====== Material for the task

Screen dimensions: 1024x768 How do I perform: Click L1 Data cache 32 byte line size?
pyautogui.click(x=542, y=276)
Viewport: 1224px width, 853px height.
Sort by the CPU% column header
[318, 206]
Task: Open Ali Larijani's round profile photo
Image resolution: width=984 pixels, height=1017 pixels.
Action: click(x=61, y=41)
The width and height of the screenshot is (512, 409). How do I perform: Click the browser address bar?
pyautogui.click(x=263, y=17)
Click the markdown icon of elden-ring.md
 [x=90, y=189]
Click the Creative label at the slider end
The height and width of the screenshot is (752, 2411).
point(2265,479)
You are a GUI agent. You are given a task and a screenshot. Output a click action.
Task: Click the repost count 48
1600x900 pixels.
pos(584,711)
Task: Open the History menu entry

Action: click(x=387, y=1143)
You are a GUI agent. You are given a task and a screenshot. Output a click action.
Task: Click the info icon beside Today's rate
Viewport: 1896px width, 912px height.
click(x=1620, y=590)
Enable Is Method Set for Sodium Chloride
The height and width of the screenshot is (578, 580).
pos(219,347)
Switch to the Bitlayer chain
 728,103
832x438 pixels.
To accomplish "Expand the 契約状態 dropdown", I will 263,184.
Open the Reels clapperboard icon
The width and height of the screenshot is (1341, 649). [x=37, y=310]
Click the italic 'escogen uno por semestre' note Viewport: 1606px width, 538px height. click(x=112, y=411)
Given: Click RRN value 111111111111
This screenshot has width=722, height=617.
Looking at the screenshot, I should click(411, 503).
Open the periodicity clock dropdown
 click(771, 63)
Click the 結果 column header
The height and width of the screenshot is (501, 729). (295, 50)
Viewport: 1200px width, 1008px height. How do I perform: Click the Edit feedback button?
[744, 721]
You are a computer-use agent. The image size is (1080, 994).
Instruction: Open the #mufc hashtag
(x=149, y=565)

============

- **Your objective**:
Reproduce, please, every line of the records above without alteration.

- **Result of the exercise**:
Screen dimensions: 1024x768 How do I perform: Click L1 Data cache 32 byte line size?
pyautogui.click(x=542, y=276)
Viewport: 1224px width, 853px height.
Sort by the CPU% column header
[318, 206]
Task: Open Ali Larijani's round profile photo
Image resolution: width=984 pixels, height=1017 pixels.
Action: click(x=61, y=41)
The width and height of the screenshot is (512, 409). How do I perform: Click the browser address bar?
pyautogui.click(x=263, y=17)
Click the markdown icon of elden-ring.md
 [x=90, y=189]
Click the Creative label at the slider end
The height and width of the screenshot is (752, 2411).
point(2265,479)
You are a GUI agent. You are given a task and a screenshot. Output a click action.
Task: Click the repost count 48
1600x900 pixels.
pos(584,711)
Task: Open the History menu entry

Action: click(x=387, y=1143)
You are a GUI agent. You are given a task and a screenshot. Output a click action.
Task: Click the info icon beside Today's rate
Viewport: 1896px width, 912px height.
click(x=1620, y=590)
Enable Is Method Set for Sodium Chloride
The height and width of the screenshot is (578, 580).
pos(219,347)
Switch to the Bitlayer chain
 728,103
832x438 pixels.
To accomplish "Expand the 契約状態 dropdown", I will 263,184.
Open the Reels clapperboard icon
The width and height of the screenshot is (1341, 649). [x=37, y=310]
Click the italic 'escogen uno por semestre' note Viewport: 1606px width, 538px height. click(x=112, y=411)
Given: Click RRN value 111111111111
This screenshot has width=722, height=617.
Looking at the screenshot, I should click(411, 503).
Open the periodicity clock dropdown
 click(771, 63)
Click the 結果 column header
The height and width of the screenshot is (501, 729). (295, 50)
Viewport: 1200px width, 1008px height. How do I perform: Click the Edit feedback button?
[744, 721]
You are a computer-use agent. The image size is (1080, 994).
Instruction: Open the #mufc hashtag
(x=149, y=565)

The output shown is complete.